Cost per ticket is your loaded support cost divided by tickets handled. Then apply a resolution rate you'd defend in a meeting — password resets and order-status questions resolve reliably; judgment calls and angry customers don't, and shouldn't. Hypothetically: 2,000 tickets a month, $8 per ticket, and AI cleanly resolving 25 percent is $4,000 a month in avoided cost — $48,000 a year, before the deflected tickets that never got filed because the help center answer improved.
One honesty rule: only count resolutions where the customer didn't come back. A deflected ticket that reopens angrier cost you money, not saved it.
What hidden costs belong in the model?
Four costs sink more AI business cases than license fees ever do:
- Change management. Training time, workflow redesign, and the productivity dip while habits form. Weeks, not days.
- Review time. Humans checking AI output isn't overhead to eliminate — it's the guardrail. Budget it as a permanent line, thinner over time.
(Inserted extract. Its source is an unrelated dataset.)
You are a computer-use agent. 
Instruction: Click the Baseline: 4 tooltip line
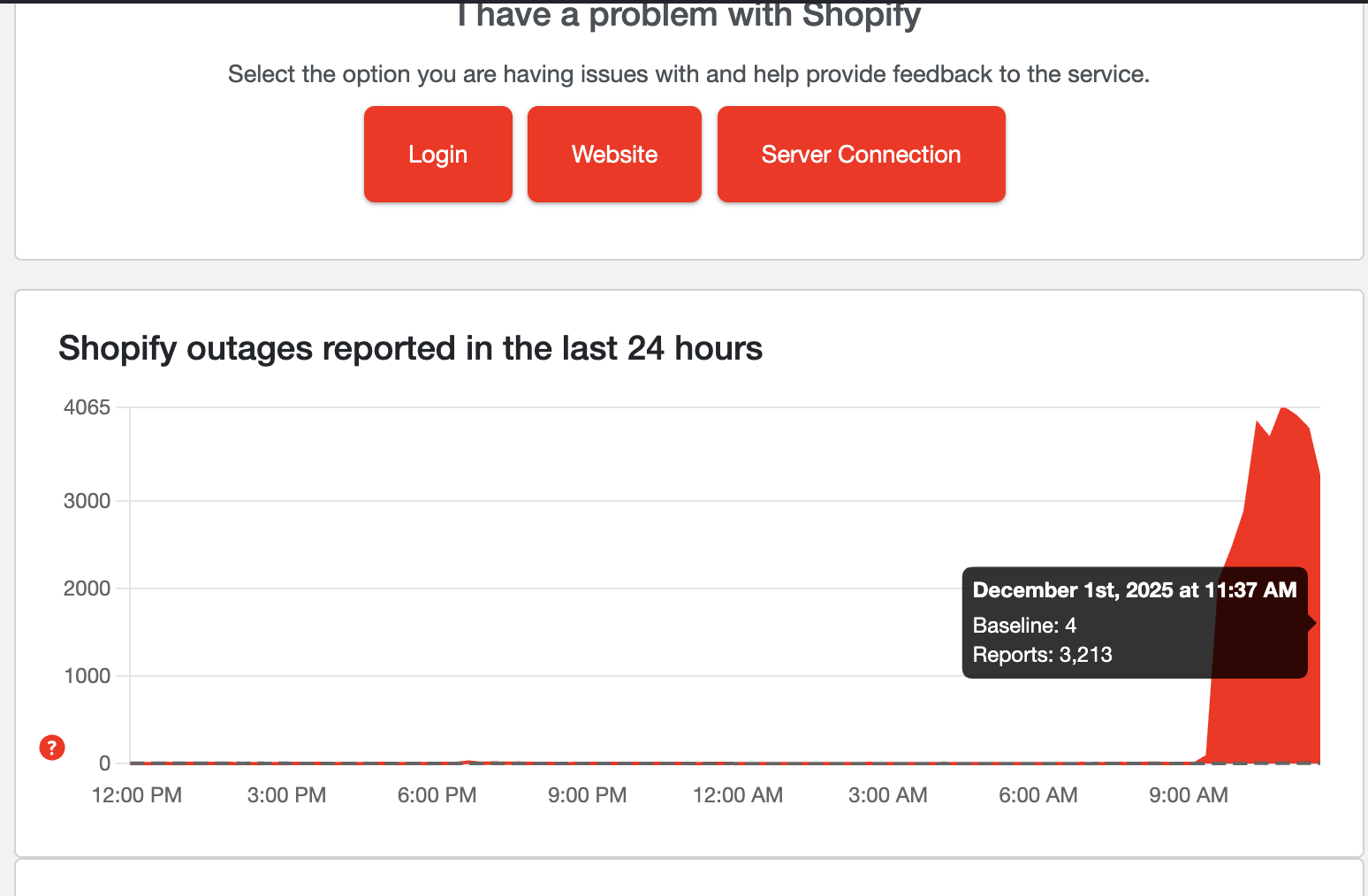click(x=1023, y=625)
- Maintenance. Prompts drift, integrations break, processes change. Someone owns this or it decays.
- Data cleanup. If your CRM is a junk drawer, add the cost of fixing it — AI built on bad data automates the production of wrong answers at scale.
Put all four in the model. A business case that survives them is one you can actually defend.
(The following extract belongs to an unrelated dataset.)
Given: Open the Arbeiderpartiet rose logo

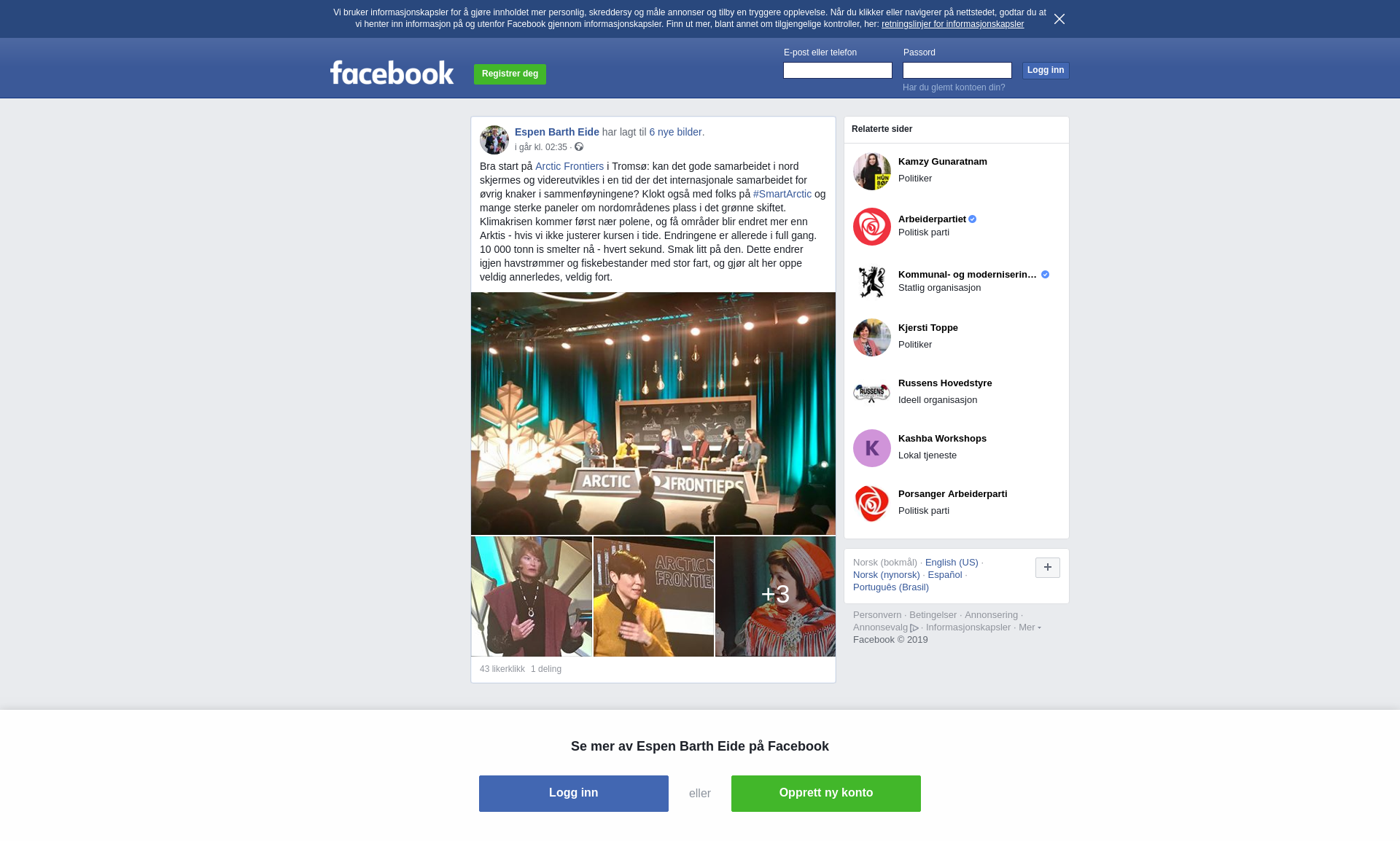Looking at the screenshot, I should tap(872, 227).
When is the ROI just not there?
Sometimes the honest answer is: not yet. The math tends to fail when volume is low (a task done twice a month rarely justifies automation), when the process is undocumented (you'd be automating folklore), when the data underneath is dirty, or when the work is mostly judgment — which AI assists but doesn't reliably replace.
None of those are permanent. Document the process, clean the data, and rerun the numbers next quarter — the fix is usually cheaper than the failed rollout it prevents. We build these models with buyers before they license Claude, and we've told plenty of them to wait. If you want a second set of eyes on your spreadsheet — including a "not yet" if that's what it says — bring us your numbers.
Frequently Asked Questions
How do you calculate ROI for AI?
Multiply the hours a workflow consumes weekly by weeks per year and the loaded hourly cost of the people doing it, then subtract the full cost of AI: licenses, implementation, training, and ongoing maintenance. A strong case shows payback within months using conservative assumptions — not best-case ones.
What is a good ROI for an AI project?
A defensible first AI project typically models at least a 2x return in year one with payback inside six months, using conservative assumptions. If the case only works with aggressive estimates for hours saved or resolution rates, treat it as a signal to pick a higher-volume workflow instead.
What hidden costs do AI business cases miss?
The four most-missed costs are change management (training and the productivity dip while habits form), permanent human review time, ongoing maintenance of prompts and integrations, and data cleanup — dirty CRM or support data has to be fixed before automation multiplies its errors.